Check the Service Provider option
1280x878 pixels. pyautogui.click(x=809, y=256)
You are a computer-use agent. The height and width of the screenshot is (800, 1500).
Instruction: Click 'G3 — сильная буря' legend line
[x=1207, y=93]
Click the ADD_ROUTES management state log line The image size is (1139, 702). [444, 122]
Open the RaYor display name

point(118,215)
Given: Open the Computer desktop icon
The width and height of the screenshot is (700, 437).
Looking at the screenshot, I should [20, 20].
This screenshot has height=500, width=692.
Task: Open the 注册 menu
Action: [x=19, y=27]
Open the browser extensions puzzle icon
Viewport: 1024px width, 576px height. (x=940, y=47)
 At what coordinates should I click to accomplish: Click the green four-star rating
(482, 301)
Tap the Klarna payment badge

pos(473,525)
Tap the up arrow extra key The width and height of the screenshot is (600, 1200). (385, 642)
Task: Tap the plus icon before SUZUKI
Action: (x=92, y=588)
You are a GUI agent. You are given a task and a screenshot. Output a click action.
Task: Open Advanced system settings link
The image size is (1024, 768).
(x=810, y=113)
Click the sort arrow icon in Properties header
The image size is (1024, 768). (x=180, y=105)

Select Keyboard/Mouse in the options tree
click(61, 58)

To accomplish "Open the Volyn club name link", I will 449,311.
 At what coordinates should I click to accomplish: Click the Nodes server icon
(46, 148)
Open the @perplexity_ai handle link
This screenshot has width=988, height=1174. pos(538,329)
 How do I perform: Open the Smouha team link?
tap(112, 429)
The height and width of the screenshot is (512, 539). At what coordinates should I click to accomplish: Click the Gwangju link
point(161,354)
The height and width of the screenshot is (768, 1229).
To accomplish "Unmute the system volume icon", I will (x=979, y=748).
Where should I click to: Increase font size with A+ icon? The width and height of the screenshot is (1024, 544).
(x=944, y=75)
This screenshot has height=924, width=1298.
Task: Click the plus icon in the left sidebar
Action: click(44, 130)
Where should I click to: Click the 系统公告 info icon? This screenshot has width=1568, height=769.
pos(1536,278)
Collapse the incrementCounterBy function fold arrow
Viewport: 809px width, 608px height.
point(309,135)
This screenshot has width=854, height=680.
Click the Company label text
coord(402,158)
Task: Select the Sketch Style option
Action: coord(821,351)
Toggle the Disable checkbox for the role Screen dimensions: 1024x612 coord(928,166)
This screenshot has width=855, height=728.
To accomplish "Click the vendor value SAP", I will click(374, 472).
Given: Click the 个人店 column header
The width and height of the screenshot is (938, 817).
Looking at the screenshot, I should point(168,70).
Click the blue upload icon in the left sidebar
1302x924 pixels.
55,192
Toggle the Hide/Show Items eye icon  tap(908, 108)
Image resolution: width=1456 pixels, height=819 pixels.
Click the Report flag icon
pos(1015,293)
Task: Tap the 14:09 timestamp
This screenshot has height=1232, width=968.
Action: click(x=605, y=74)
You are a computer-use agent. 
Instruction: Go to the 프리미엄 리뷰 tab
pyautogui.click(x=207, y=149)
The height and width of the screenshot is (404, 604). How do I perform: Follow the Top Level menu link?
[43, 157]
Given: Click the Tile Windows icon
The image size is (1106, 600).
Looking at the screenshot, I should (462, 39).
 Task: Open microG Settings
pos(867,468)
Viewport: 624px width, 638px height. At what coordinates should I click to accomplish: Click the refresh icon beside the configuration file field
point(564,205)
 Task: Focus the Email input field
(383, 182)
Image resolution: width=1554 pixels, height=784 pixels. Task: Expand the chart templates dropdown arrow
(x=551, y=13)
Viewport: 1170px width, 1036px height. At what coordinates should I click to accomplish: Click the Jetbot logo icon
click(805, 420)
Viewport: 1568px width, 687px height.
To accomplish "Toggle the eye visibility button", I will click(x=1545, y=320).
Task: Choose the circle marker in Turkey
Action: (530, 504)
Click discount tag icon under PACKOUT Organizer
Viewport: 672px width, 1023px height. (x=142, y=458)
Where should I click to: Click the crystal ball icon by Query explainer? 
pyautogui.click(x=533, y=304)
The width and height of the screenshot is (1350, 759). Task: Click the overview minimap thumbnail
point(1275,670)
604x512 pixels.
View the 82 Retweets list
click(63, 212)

◆ **Directions for this task**
Print every item above again, word for word, keeping the original order and line breaks.

◆ **Expected answer**
Check the Service Provider option
1280x878 pixels. pyautogui.click(x=809, y=256)
You are a computer-use agent. The height and width of the screenshot is (800, 1500).
Instruction: Click 'G3 — сильная буря' legend line
[x=1207, y=93]
Click the ADD_ROUTES management state log line The image size is (1139, 702). [444, 122]
Open the RaYor display name

point(118,215)
Given: Open the Computer desktop icon
The width and height of the screenshot is (700, 437).
Looking at the screenshot, I should [20, 20].
This screenshot has height=500, width=692.
Task: Open the 注册 menu
Action: [x=19, y=27]
Open the browser extensions puzzle icon
Viewport: 1024px width, 576px height. (x=940, y=47)
 At what coordinates should I click to accomplish: Click the green four-star rating
(482, 301)
Tap the Klarna payment badge

pos(473,525)
Tap the up arrow extra key The width and height of the screenshot is (600, 1200). (385, 642)
Task: Tap the plus icon before SUZUKI
Action: (x=92, y=588)
You are a GUI agent. You are given a task and a screenshot. Output a click action.
Task: Open Advanced system settings link
The image size is (1024, 768).
(x=810, y=113)
Click the sort arrow icon in Properties header
The image size is (1024, 768). (x=180, y=105)

Select Keyboard/Mouse in the options tree
click(61, 58)

To accomplish "Open the Volyn club name link", I will 449,311.
 At what coordinates should I click to accomplish: Click the Nodes server icon
(46, 148)
Open the @perplexity_ai handle link
This screenshot has width=988, height=1174. pos(538,329)
 How do I perform: Open the Smouha team link?
tap(112, 429)
The height and width of the screenshot is (512, 539). At what coordinates should I click to accomplish: Click the Gwangju link
point(161,354)
The height and width of the screenshot is (768, 1229).
To accomplish "Unmute the system volume icon", I will (x=979, y=748).
Where should I click to: Increase font size with A+ icon? The width and height of the screenshot is (1024, 544).
(x=944, y=75)
This screenshot has height=924, width=1298.
Task: Click the plus icon in the left sidebar
Action: click(44, 130)
Where should I click to: Click the 系统公告 info icon? This screenshot has width=1568, height=769.
pos(1536,278)
Collapse the incrementCounterBy function fold arrow
Viewport: 809px width, 608px height.
point(309,135)
This screenshot has width=854, height=680.
Click the Company label text
coord(402,158)
Task: Select the Sketch Style option
Action: coord(821,351)
Toggle the Disable checkbox for the role Screen dimensions: 1024x612 coord(928,166)
This screenshot has width=855, height=728.
To accomplish "Click the vendor value SAP", I will click(374, 472).
Given: Click the 个人店 column header
The width and height of the screenshot is (938, 817).
Looking at the screenshot, I should point(168,70).
Click the blue upload icon in the left sidebar
1302x924 pixels.
55,192
Toggle the Hide/Show Items eye icon  tap(908, 108)
Image resolution: width=1456 pixels, height=819 pixels.
Click the Report flag icon
pos(1015,293)
Task: Tap the 14:09 timestamp
This screenshot has height=1232, width=968.
Action: click(x=605, y=74)
You are a computer-use agent. 
Instruction: Go to the 프리미엄 리뷰 tab
pyautogui.click(x=207, y=149)
The height and width of the screenshot is (404, 604). How do I perform: Follow the Top Level menu link?
[43, 157]
Given: Click the Tile Windows icon
The image size is (1106, 600).
Looking at the screenshot, I should (462, 39).
 Task: Open microG Settings
pos(867,468)
Viewport: 624px width, 638px height. At what coordinates should I click to accomplish: Click the refresh icon beside the configuration file field
point(564,205)
 Task: Focus the Email input field
(383, 182)
Image resolution: width=1554 pixels, height=784 pixels. Task: Expand the chart templates dropdown arrow
(x=551, y=13)
Viewport: 1170px width, 1036px height. At what coordinates should I click to accomplish: Click the Jetbot logo icon
click(805, 420)
Viewport: 1568px width, 687px height.
To accomplish "Toggle the eye visibility button", I will click(x=1545, y=320).
Task: Choose the circle marker in Turkey
Action: (530, 504)
Click discount tag icon under PACKOUT Organizer
Viewport: 672px width, 1023px height. (x=142, y=458)
Where should I click to: Click the crystal ball icon by Query explainer? 
pyautogui.click(x=533, y=304)
The width and height of the screenshot is (1350, 759). Task: Click the overview minimap thumbnail
point(1275,670)
604x512 pixels.
View the 82 Retweets list
click(63, 212)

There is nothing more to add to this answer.